◆ **Exercise objective**: Repeat every entry word for word, but leave the images out of your copy.

◆ **Source material**:
....

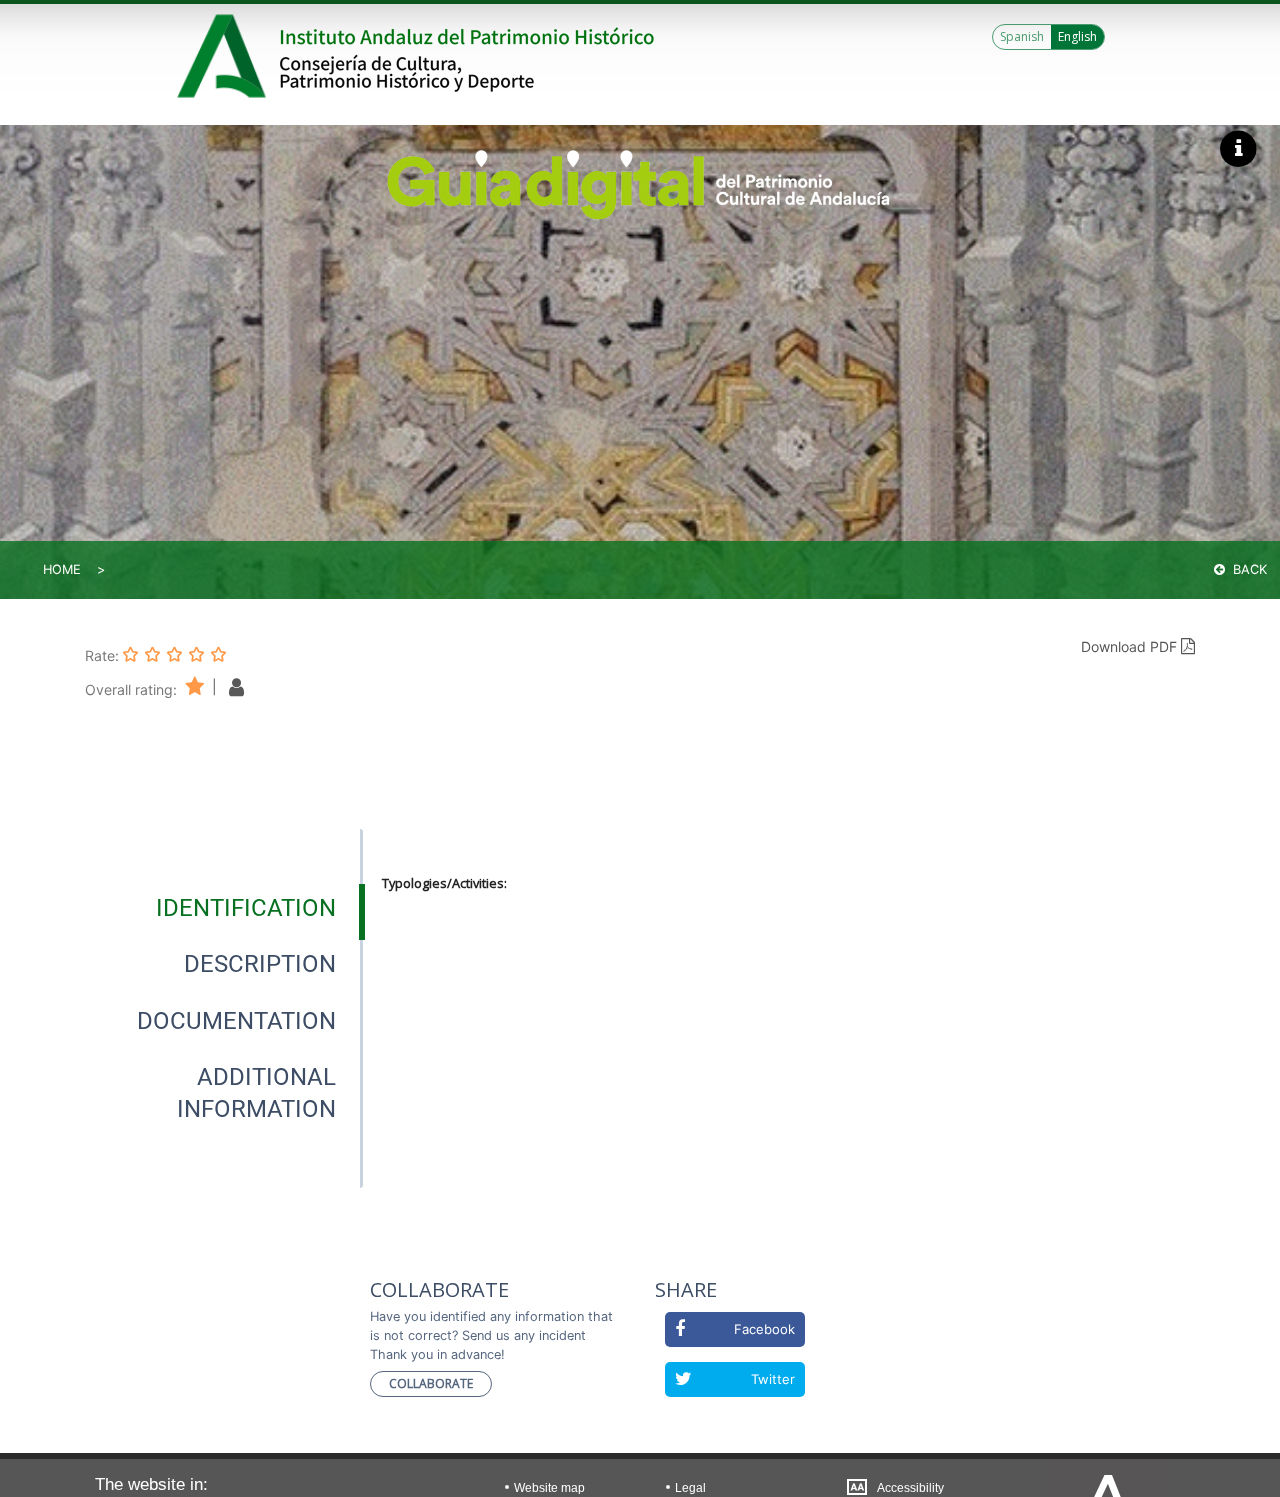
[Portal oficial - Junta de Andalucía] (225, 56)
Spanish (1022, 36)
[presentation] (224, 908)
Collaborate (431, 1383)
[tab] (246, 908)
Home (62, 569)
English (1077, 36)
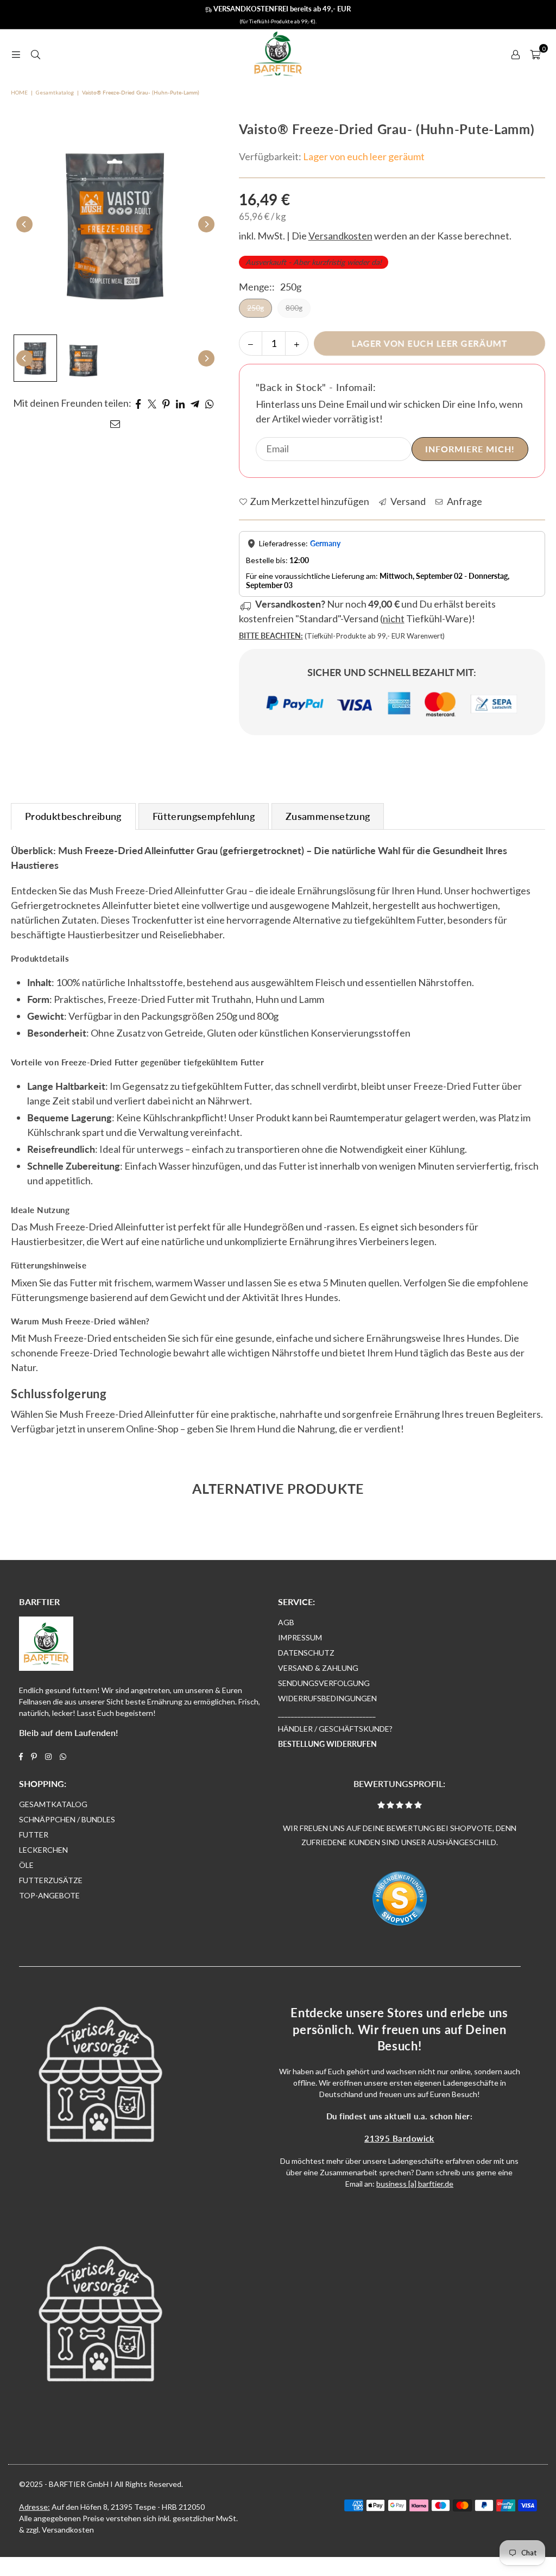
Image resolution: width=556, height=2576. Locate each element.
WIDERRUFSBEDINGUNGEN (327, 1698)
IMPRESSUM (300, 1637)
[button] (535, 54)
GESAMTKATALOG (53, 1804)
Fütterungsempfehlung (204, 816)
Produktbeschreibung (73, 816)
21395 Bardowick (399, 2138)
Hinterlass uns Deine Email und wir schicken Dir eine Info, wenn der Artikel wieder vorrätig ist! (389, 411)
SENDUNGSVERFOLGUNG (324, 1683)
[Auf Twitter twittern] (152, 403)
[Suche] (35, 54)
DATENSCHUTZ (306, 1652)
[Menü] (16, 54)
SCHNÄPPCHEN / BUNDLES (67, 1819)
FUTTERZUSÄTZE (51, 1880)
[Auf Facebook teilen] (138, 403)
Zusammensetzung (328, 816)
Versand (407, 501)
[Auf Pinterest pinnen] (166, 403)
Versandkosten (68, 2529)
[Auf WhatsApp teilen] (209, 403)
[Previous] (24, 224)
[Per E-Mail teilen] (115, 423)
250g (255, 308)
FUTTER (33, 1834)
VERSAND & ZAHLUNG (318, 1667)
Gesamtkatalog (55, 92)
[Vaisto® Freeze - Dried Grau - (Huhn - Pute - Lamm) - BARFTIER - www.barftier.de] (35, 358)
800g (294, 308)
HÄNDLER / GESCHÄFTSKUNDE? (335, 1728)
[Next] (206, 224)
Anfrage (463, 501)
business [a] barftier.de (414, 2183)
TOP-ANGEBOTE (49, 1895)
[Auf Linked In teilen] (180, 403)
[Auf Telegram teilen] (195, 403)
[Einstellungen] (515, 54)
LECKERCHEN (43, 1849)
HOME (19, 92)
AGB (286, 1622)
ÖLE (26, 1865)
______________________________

....

◆ **Answer space**:
[Portal oficial - Junta de Andalucía] (225, 56)
Spanish (1022, 36)
[presentation] (224, 908)
Collaborate (431, 1383)
[tab] (246, 908)
Home (62, 569)
English (1077, 36)
Image resolution: width=556, height=2576. Locate each element.
WIDERRUFSBEDINGUNGEN (327, 1698)
IMPRESSUM (300, 1637)
[button] (535, 54)
GESAMTKATALOG (53, 1804)
Fütterungsempfehlung (204, 816)
Produktbeschreibung (73, 816)
21395 Bardowick (399, 2138)
Hinterlass uns Deine Email und wir schicken Dir eine Info, wenn der Artikel wieder vorrätig ist! (389, 411)
SENDUNGSVERFOLGUNG (324, 1683)
[Auf Twitter twittern] (152, 403)
[Suche] (35, 54)
DATENSCHUTZ (306, 1652)
[Menü] (16, 54)
SCHNÄPPCHEN / BUNDLES (67, 1819)
FUTTERZUSÄTZE (51, 1880)
[Auf Facebook teilen] (138, 403)
Zusammensetzung (328, 816)
Versand (407, 501)
[Auf Pinterest pinnen] (166, 403)
Versandkosten (68, 2529)
[Auf WhatsApp teilen] (209, 403)
[Previous] (24, 224)
[Per E-Mail teilen] (115, 423)
250g (255, 308)
FUTTER (33, 1834)
VERSAND & ZAHLUNG (318, 1667)
Gesamtkatalog (55, 92)
[Vaisto® Freeze - Dried Grau - (Huhn - Pute - Lamm) - BARFTIER - www.barftier.de] (35, 358)
800g (294, 308)
HÄNDLER / GESCHÄFTSKUNDE? (335, 1728)
[Next] (206, 224)
Anfrage (463, 501)
business [a] barftier.de (414, 2183)
TOP-ANGEBOTE (49, 1895)
[Auf Linked In teilen] (180, 403)
[Auf Telegram teilen] (195, 403)
[Einstellungen] (515, 54)
LECKERCHEN (43, 1849)
HOME (19, 92)
AGB (286, 1622)
ÖLE (26, 1865)
______________________________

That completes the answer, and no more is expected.